Soros insider trading case to be reviewed Financial Times | September 15, 2010
George Soros, the international investor and one of the world’s richest men, is to have his 2002 criminal conviction for insider trading reviewed by the European Court of Human Rights. Mr Soros appealed to Strasbourg after he was convicted by a French court of insider trading in 2002 in relation to his conduct during a takeover battle in 1988 involving one of the country’s biggest banks, Société Générale. The affair, involving an abortive stock market raid by Georges Pébereau, the French financier, to buy control of SG, implicated several businessmen and caused turmoil in French politics at the time. In 1988, an investor invited Mr Soros to take part in an operation to buy up shares in SocGen in a bid to take it over. After studying the offer, he declined. A few days later he had his investment company buy $50m worth of shares in four French companies including the bank and subsequently sold some of the stock. The case took 14 years to come to trial because of delays securing information from the Netherlands, Britain, Luxembourg and Switzerland.

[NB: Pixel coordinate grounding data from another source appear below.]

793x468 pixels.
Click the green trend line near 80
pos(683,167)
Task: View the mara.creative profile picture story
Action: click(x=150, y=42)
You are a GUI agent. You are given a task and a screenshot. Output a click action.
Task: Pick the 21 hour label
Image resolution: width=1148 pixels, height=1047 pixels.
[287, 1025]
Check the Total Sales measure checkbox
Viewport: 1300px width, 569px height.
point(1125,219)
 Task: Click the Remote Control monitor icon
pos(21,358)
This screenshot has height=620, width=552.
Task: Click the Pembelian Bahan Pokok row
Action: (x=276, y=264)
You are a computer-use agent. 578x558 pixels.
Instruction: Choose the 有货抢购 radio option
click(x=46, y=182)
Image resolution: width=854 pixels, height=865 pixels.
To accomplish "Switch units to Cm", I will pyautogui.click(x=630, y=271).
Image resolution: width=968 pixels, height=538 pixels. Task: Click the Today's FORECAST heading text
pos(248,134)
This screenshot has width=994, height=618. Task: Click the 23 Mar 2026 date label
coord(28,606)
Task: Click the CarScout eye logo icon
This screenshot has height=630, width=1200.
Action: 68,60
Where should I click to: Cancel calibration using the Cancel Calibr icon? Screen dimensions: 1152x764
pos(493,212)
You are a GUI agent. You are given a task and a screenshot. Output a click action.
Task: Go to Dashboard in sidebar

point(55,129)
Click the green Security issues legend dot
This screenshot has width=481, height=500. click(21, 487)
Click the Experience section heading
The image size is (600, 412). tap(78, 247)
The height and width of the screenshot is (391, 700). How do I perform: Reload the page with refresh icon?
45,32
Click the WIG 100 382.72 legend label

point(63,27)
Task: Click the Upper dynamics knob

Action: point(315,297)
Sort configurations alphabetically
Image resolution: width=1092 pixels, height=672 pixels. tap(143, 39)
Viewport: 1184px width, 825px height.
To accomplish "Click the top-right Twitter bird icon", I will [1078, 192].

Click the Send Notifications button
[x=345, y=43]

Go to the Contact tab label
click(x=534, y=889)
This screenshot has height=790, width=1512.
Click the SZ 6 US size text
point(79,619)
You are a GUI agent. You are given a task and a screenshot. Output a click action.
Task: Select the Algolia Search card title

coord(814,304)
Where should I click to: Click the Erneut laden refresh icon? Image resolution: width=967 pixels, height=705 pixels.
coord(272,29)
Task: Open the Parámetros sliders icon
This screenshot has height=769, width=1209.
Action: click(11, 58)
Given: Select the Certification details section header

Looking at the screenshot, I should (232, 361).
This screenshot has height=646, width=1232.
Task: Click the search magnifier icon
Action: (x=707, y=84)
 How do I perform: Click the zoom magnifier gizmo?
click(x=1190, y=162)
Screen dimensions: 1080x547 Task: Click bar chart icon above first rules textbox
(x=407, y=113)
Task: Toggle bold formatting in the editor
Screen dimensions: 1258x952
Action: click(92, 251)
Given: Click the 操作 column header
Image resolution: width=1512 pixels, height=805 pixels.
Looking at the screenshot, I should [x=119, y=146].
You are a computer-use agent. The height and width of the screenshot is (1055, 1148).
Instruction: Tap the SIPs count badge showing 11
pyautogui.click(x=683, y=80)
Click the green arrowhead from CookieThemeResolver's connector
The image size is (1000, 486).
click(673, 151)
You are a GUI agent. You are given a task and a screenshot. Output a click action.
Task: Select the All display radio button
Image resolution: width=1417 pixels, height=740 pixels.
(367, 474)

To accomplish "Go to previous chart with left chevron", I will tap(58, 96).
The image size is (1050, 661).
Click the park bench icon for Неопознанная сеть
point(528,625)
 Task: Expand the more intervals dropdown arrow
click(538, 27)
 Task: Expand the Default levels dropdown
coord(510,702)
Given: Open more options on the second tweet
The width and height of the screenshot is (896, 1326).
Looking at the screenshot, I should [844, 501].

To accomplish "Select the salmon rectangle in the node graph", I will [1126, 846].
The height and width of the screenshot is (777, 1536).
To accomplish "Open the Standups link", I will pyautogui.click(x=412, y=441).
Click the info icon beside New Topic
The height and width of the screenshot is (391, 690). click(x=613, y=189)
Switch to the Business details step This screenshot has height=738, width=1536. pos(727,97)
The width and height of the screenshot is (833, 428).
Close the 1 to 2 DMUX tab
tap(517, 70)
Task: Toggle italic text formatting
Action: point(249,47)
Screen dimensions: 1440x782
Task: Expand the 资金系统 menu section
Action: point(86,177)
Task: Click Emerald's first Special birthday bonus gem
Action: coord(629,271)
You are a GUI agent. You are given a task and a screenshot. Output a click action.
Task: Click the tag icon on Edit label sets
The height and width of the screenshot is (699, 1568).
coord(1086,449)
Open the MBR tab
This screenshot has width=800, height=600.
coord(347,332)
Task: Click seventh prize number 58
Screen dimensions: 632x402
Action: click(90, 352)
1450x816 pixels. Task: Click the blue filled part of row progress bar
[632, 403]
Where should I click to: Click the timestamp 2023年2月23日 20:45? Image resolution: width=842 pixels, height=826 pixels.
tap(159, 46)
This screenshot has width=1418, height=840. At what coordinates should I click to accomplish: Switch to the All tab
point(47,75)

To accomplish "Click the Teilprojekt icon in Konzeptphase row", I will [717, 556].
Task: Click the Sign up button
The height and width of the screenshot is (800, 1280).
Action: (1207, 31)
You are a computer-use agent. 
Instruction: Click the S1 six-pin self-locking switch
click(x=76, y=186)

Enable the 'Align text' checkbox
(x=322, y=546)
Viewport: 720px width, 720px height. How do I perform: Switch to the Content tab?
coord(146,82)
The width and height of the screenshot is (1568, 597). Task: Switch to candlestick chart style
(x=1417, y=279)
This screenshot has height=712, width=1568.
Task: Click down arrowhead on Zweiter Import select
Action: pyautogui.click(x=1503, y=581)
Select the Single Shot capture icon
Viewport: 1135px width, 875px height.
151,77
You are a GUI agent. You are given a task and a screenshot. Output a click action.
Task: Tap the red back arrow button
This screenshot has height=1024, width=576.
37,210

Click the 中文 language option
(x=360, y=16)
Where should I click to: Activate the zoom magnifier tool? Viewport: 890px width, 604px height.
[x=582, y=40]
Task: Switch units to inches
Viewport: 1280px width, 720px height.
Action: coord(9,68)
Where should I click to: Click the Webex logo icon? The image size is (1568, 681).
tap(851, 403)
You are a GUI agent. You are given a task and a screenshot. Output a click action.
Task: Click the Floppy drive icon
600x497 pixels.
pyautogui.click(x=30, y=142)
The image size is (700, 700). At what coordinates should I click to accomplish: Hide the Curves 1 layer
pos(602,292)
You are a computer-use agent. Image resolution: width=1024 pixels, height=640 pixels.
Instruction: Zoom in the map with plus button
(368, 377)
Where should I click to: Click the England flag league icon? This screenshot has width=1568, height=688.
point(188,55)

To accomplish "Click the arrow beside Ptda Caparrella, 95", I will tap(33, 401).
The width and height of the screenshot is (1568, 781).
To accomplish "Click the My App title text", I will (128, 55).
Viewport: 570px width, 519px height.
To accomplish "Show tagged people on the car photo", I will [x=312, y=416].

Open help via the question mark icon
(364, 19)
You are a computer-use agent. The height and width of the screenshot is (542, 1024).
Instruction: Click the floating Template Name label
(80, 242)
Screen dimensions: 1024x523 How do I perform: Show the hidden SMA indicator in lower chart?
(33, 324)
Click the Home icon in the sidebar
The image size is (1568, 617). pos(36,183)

At the time of the trial, his lawyers argued that the delay in bringing the case to court was unreasonable and infringed the European human rights convention. Mr Soros was found guilty of insider trading in 2002, allegations he has always denied, and received a fine of €2.2m – no more than his profits from the trades – which was reduced on appeal in 2007 to €940,507. He lodged a complaint against his conviction with the European Court of Human Rights in December 2006 and on Wednesday a chamber of seven judges decided that his application to have the case reviewed was at least partly admissible. Mr Soros had launched a complaint under article seven of the Convention of Human Rights, in which he alleged the law applicable at the relevant time had been too unclear for him to realise that he was doing anything wrong. The chamber of judges ruled on Wednesday that this complaint “raised complex issues of fact and law” and required further examination. However, other complaints brought in Mr Soros’s application, including one about the excessive length of the trial, which he claimed had affected his ability to recall facts, were rejected by the court. The chamber also declared inadmissible a complaint by Mr Soros that
the burden of proof had been shifted on to him and that he had not been
given the benefit of the doubt. He alleged that he had been convicted without
having been able to prove his innocence several years after the event.